• Assignment: Reproduce exactly the lines from the one containing "Image resolution: width=600" through the end of the listing, minus the pictures.

• Extracted data:
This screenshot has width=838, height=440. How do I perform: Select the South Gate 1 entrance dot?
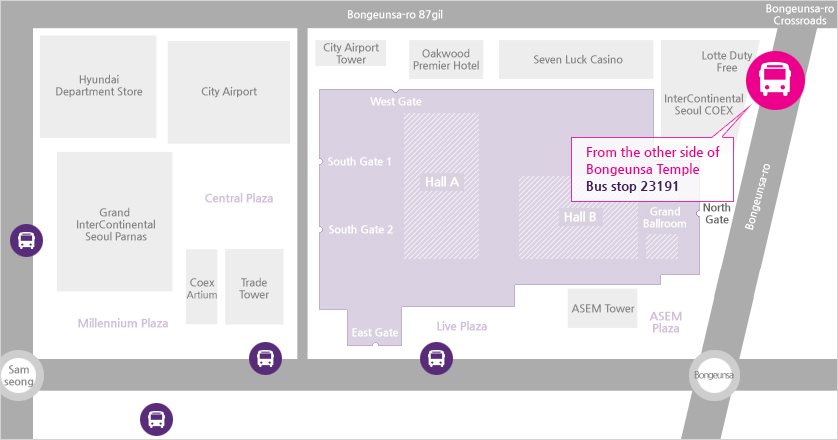coord(320,161)
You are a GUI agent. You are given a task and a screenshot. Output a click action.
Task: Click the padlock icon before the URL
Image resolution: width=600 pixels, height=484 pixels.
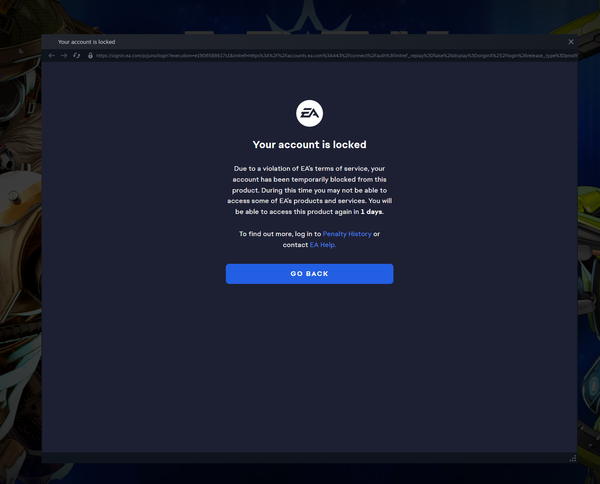click(90, 55)
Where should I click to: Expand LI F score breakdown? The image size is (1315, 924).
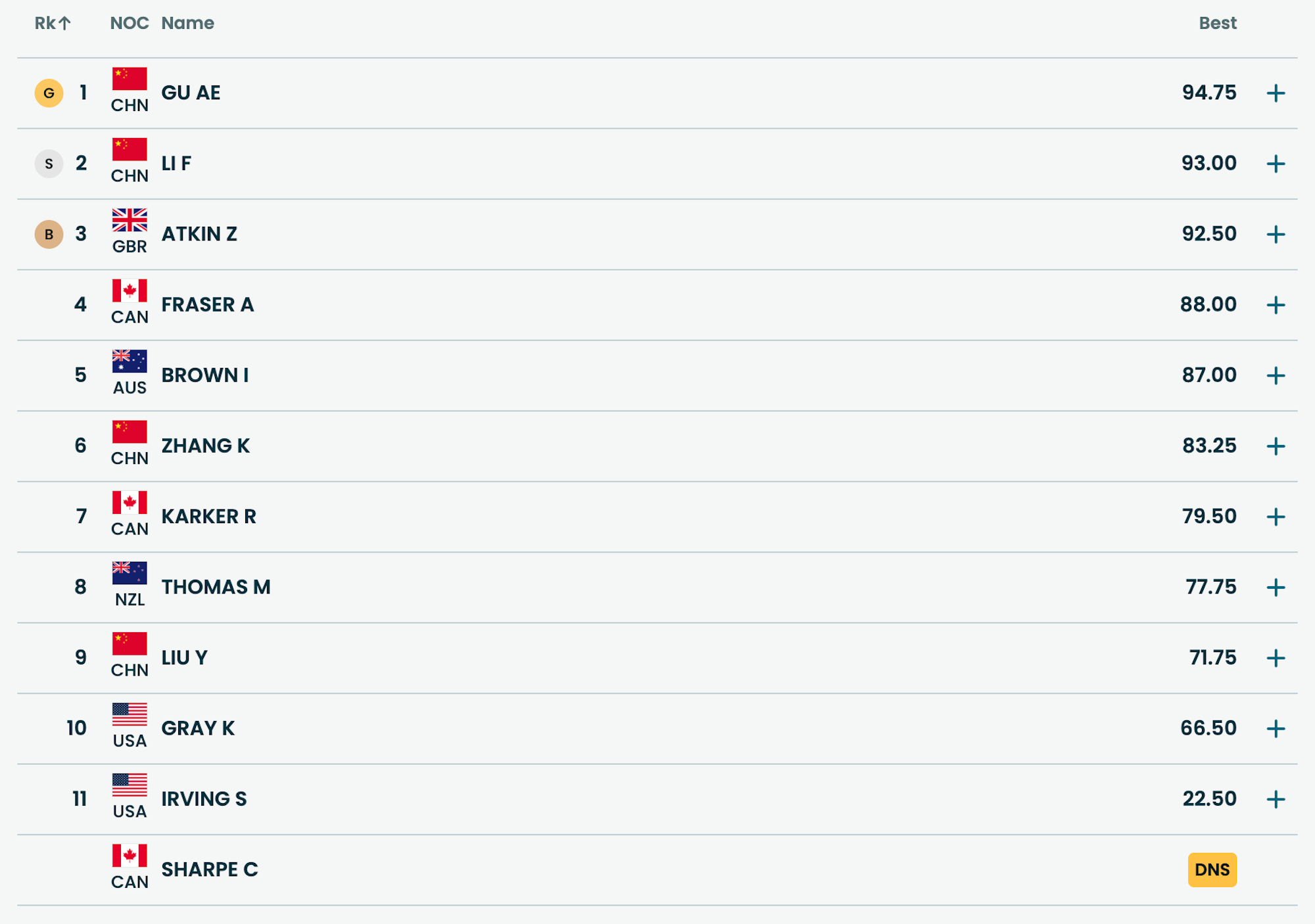(x=1276, y=164)
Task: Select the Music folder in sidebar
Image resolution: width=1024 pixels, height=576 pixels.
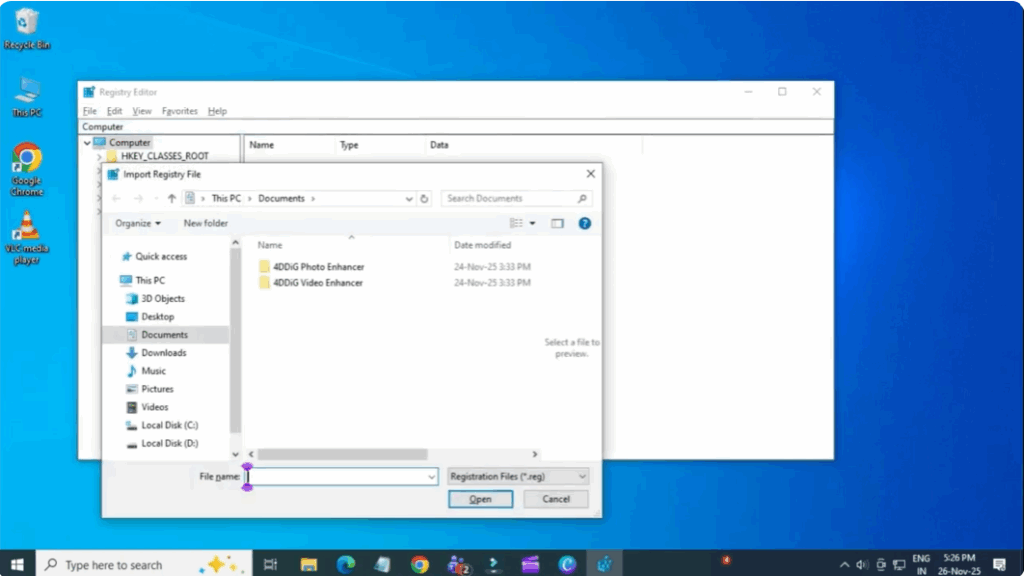Action: 154,370
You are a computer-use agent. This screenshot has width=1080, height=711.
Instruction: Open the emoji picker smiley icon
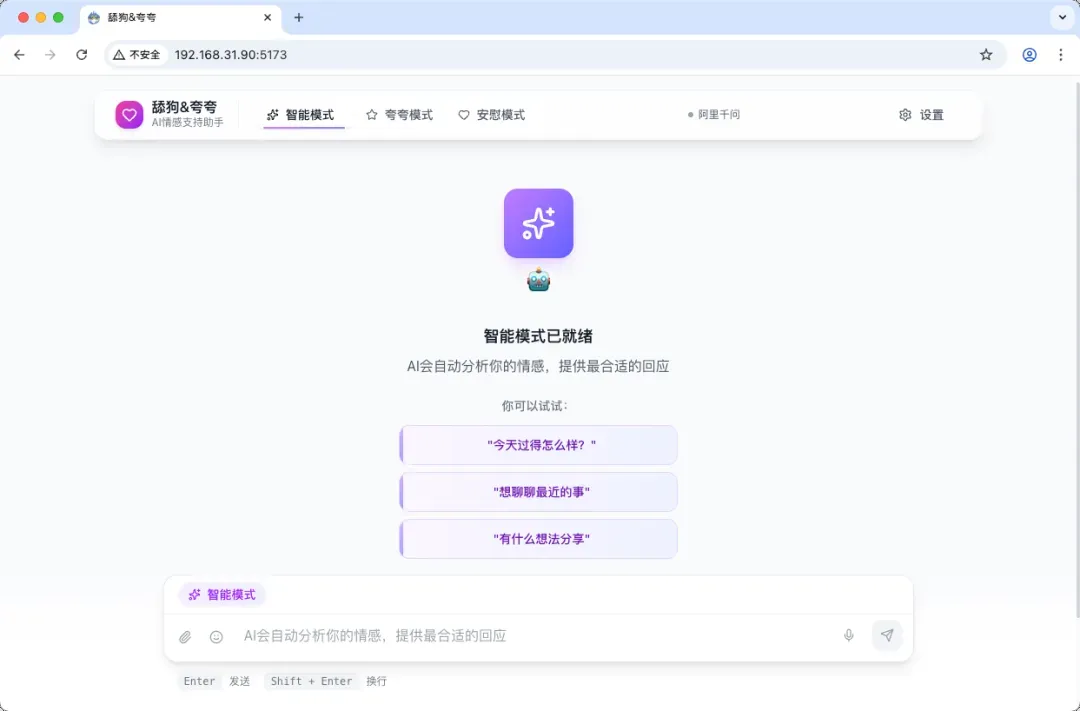point(216,637)
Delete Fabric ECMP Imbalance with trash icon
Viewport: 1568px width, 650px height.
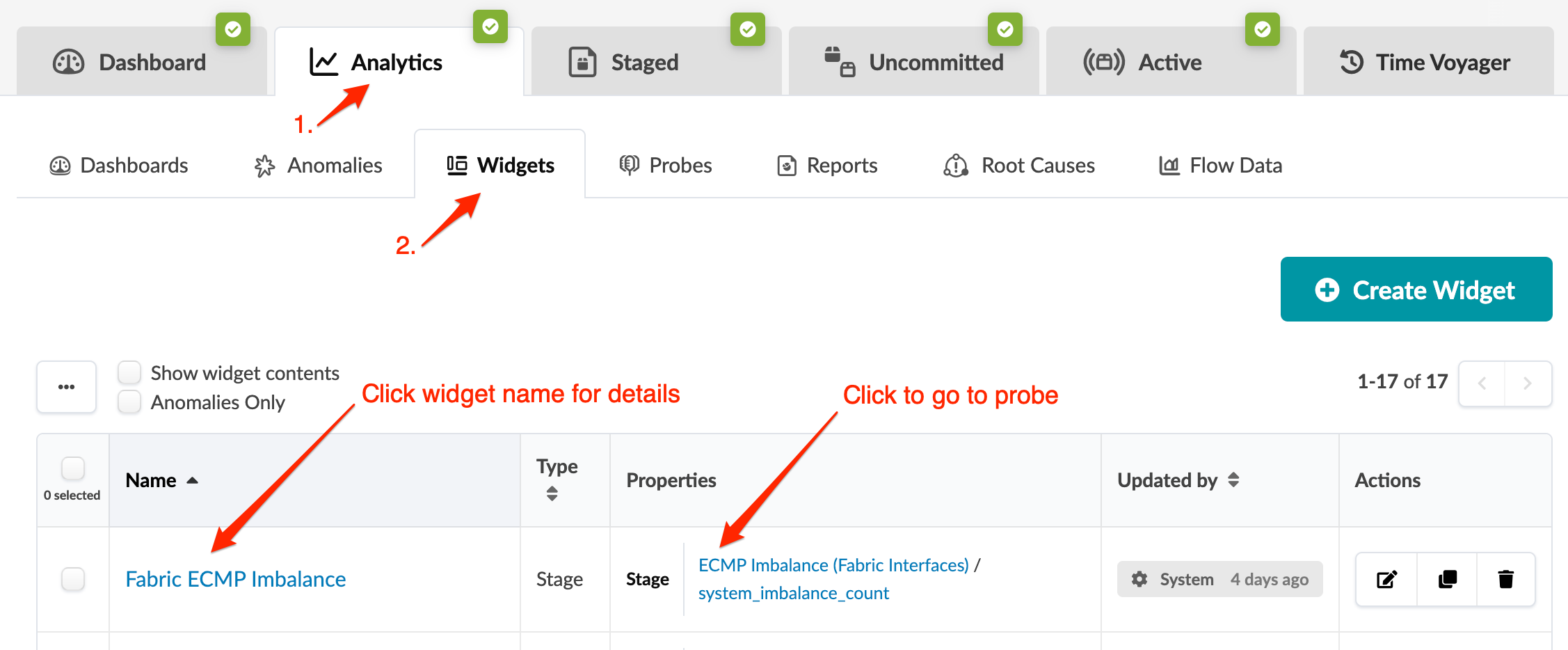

• The completed task:
Image resolution: width=600 pixels, height=484 pixels.
click(90, 55)
Where should I click to: Expand LI F score breakdown? The image size is (1315, 924).
(x=1276, y=164)
Task: Select the Music folder in sidebar
Image resolution: width=1024 pixels, height=576 pixels.
Action: 154,370
You are a computer-use agent. This screenshot has width=1080, height=711.
Instruction: Open the emoji picker smiley icon
point(216,637)
Delete Fabric ECMP Imbalance with trash icon
Viewport: 1568px width, 650px height.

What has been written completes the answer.